PROMPT: Copy out the records below, switching each "Identify the location of" for "Determine the position of" and leaving everything else as it is.

EXERCISE MATERIAL:
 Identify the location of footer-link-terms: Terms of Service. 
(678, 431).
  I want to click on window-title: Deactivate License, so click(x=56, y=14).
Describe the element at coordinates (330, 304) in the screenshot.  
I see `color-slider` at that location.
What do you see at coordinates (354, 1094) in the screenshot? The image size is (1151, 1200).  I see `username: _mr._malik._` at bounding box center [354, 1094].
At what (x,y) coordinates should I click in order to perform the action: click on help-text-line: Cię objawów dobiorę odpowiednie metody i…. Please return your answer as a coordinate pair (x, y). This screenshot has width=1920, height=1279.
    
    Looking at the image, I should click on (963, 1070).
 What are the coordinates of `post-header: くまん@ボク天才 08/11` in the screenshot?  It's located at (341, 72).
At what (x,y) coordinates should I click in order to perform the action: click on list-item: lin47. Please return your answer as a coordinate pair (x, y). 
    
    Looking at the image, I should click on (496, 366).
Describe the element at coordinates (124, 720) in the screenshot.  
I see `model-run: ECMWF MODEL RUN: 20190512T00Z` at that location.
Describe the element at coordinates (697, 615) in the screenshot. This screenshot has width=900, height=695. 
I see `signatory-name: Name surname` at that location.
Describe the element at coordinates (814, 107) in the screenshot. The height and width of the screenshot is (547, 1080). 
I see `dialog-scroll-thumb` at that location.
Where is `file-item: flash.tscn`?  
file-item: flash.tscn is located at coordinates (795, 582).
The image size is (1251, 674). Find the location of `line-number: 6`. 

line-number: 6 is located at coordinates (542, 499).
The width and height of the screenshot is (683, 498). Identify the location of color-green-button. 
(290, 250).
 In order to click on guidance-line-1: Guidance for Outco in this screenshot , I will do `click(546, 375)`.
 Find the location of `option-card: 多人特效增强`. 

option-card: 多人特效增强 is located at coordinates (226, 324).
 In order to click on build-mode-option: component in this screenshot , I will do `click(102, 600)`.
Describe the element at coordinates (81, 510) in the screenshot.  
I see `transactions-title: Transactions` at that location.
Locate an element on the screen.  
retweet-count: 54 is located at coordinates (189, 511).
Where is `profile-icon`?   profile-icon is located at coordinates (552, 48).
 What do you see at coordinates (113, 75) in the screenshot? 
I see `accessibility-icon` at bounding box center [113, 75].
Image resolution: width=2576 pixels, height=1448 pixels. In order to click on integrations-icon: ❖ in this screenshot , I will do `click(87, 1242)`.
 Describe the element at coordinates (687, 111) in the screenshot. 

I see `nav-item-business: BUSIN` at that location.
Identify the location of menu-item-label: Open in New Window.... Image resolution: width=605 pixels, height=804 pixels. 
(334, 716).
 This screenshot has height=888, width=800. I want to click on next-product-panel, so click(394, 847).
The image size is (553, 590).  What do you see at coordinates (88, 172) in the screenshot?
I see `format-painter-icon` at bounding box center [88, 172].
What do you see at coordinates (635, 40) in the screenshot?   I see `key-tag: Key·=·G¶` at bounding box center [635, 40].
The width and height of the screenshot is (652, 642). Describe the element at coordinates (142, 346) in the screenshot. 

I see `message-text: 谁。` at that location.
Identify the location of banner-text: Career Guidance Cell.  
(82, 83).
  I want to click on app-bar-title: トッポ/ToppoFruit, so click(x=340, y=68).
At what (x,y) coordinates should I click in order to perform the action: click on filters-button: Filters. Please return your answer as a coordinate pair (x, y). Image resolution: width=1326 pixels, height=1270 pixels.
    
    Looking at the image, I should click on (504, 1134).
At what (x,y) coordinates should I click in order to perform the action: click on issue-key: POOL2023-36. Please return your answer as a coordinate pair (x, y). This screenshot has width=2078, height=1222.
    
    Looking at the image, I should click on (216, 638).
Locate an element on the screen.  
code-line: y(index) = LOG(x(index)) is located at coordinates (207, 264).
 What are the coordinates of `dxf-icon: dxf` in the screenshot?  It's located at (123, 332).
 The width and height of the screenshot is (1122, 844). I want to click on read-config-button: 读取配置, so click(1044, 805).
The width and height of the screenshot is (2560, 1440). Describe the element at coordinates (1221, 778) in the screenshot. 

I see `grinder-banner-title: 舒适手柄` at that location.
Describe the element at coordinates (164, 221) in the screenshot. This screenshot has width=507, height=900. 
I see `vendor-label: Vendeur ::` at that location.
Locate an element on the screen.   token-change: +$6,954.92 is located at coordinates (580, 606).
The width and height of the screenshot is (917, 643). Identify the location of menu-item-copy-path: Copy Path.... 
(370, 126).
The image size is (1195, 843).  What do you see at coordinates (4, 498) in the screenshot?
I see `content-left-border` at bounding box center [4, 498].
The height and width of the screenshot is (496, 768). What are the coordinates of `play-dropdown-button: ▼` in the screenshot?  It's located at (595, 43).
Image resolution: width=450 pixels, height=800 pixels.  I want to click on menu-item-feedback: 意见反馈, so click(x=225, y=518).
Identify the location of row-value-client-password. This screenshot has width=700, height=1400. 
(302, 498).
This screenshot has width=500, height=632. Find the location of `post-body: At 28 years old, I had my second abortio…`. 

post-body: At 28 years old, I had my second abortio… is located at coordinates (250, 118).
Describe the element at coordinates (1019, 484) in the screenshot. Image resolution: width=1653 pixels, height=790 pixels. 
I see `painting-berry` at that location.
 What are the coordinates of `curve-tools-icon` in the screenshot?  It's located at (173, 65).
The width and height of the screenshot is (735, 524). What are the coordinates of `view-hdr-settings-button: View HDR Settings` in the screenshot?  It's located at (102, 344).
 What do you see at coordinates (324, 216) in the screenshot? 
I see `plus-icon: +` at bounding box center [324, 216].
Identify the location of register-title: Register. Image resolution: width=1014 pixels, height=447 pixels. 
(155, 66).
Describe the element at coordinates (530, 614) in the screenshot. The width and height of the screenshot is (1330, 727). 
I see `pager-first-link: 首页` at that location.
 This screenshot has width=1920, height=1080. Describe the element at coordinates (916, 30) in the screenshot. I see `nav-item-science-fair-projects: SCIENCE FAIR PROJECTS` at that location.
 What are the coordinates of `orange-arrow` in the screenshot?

WRITTEN RESPONSE:
 Determine the position of footer-link-terms: Terms of Service. 
(678, 431).
  I want to click on window-title: Deactivate License, so click(x=56, y=14).
Describe the element at coordinates (330, 304) in the screenshot.  
I see `color-slider` at that location.
What do you see at coordinates (354, 1094) in the screenshot? The image size is (1151, 1200).  I see `username: _mr._malik._` at bounding box center [354, 1094].
At what (x,y) coordinates should I click in order to perform the action: click on help-text-line: Cię objawów dobiorę odpowiednie metody i…. Please return your answer as a coordinate pair (x, y). This screenshot has width=1920, height=1279.
    
    Looking at the image, I should click on (963, 1070).
 What are the coordinates of `post-header: くまん@ボク天才 08/11` in the screenshot?  It's located at (341, 72).
At what (x,y) coordinates should I click in order to perform the action: click on list-item: lin47. Please return your answer as a coordinate pair (x, y). 
    
    Looking at the image, I should click on (496, 366).
Describe the element at coordinates (124, 720) in the screenshot.  
I see `model-run: ECMWF MODEL RUN: 20190512T00Z` at that location.
Describe the element at coordinates (697, 615) in the screenshot. This screenshot has width=900, height=695. 
I see `signatory-name: Name surname` at that location.
Describe the element at coordinates (814, 107) in the screenshot. The height and width of the screenshot is (547, 1080). 
I see `dialog-scroll-thumb` at that location.
Where is `file-item: flash.tscn`?  
file-item: flash.tscn is located at coordinates (795, 582).
The image size is (1251, 674). Find the location of `line-number: 6`. 

line-number: 6 is located at coordinates (542, 499).
The width and height of the screenshot is (683, 498). Determine the position of color-green-button. 
(290, 250).
 In order to click on guidance-line-1: Guidance for Outco in this screenshot , I will do `click(546, 375)`.
 Find the location of `option-card: 多人特效增强`. 

option-card: 多人特效增强 is located at coordinates (226, 324).
 In order to click on build-mode-option: component in this screenshot , I will do `click(102, 600)`.
Describe the element at coordinates (81, 510) in the screenshot.  
I see `transactions-title: Transactions` at that location.
Locate an element on the screen.  
retweet-count: 54 is located at coordinates (189, 511).
Where is `profile-icon`?   profile-icon is located at coordinates (552, 48).
 What do you see at coordinates (113, 75) in the screenshot? 
I see `accessibility-icon` at bounding box center [113, 75].
Image resolution: width=2576 pixels, height=1448 pixels. In order to click on integrations-icon: ❖ in this screenshot , I will do `click(87, 1242)`.
 Describe the element at coordinates (687, 111) in the screenshot. 

I see `nav-item-business: BUSIN` at that location.
Determine the position of menu-item-label: Open in New Window.... Image resolution: width=605 pixels, height=804 pixels. 
(334, 716).
 This screenshot has height=888, width=800. I want to click on next-product-panel, so click(394, 847).
The image size is (553, 590).  What do you see at coordinates (88, 172) in the screenshot?
I see `format-painter-icon` at bounding box center [88, 172].
What do you see at coordinates (635, 40) in the screenshot?   I see `key-tag: Key·=·G¶` at bounding box center [635, 40].
The width and height of the screenshot is (652, 642). Describe the element at coordinates (142, 346) in the screenshot. 

I see `message-text: 谁。` at that location.
Determine the position of banner-text: Career Guidance Cell.  
(82, 83).
  I want to click on app-bar-title: トッポ/ToppoFruit, so click(x=340, y=68).
At what (x,y) coordinates should I click in order to perform the action: click on filters-button: Filters. Please return your answer as a coordinate pair (x, y). Image resolution: width=1326 pixels, height=1270 pixels.
    
    Looking at the image, I should click on (504, 1134).
At what (x,y) coordinates should I click in order to perform the action: click on issue-key: POOL2023-36. Please return your answer as a coordinate pair (x, y). This screenshot has width=2078, height=1222.
    
    Looking at the image, I should click on (216, 638).
Locate an element on the screen.  
code-line: y(index) = LOG(x(index)) is located at coordinates (207, 264).
 What are the coordinates of `dxf-icon: dxf` in the screenshot?  It's located at (123, 332).
 The width and height of the screenshot is (1122, 844). I want to click on read-config-button: 读取配置, so click(1044, 805).
The width and height of the screenshot is (2560, 1440). Describe the element at coordinates (1221, 778) in the screenshot. 

I see `grinder-banner-title: 舒适手柄` at that location.
Describe the element at coordinates (164, 221) in the screenshot. This screenshot has width=507, height=900. 
I see `vendor-label: Vendeur ::` at that location.
Locate an element on the screen.   token-change: +$6,954.92 is located at coordinates (580, 606).
The width and height of the screenshot is (917, 643). Determine the position of menu-item-copy-path: Copy Path.... 
(370, 126).
The image size is (1195, 843).  What do you see at coordinates (4, 498) in the screenshot?
I see `content-left-border` at bounding box center [4, 498].
The height and width of the screenshot is (496, 768). What are the coordinates of `play-dropdown-button: ▼` in the screenshot?  It's located at (595, 43).
Image resolution: width=450 pixels, height=800 pixels.  I want to click on menu-item-feedback: 意见反馈, so click(x=225, y=518).
Determine the position of row-value-client-password. This screenshot has width=700, height=1400. 
(302, 498).
This screenshot has width=500, height=632. Find the location of `post-body: At 28 years old, I had my second abortio…`. 

post-body: At 28 years old, I had my second abortio… is located at coordinates (250, 118).
Describe the element at coordinates (1019, 484) in the screenshot. Image resolution: width=1653 pixels, height=790 pixels. 
I see `painting-berry` at that location.
 What are the coordinates of `curve-tools-icon` in the screenshot?  It's located at (173, 65).
The width and height of the screenshot is (735, 524). What are the coordinates of `view-hdr-settings-button: View HDR Settings` in the screenshot?  It's located at (102, 344).
 What do you see at coordinates (324, 216) in the screenshot? 
I see `plus-icon: +` at bounding box center [324, 216].
Determine the position of register-title: Register. Image resolution: width=1014 pixels, height=447 pixels. 
(155, 66).
Describe the element at coordinates (530, 614) in the screenshot. The width and height of the screenshot is (1330, 727). 
I see `pager-first-link: 首页` at that location.
 This screenshot has width=1920, height=1080. Describe the element at coordinates (916, 30) in the screenshot. I see `nav-item-science-fair-projects: SCIENCE FAIR PROJECTS` at that location.
 What are the coordinates of `orange-arrow` in the screenshot?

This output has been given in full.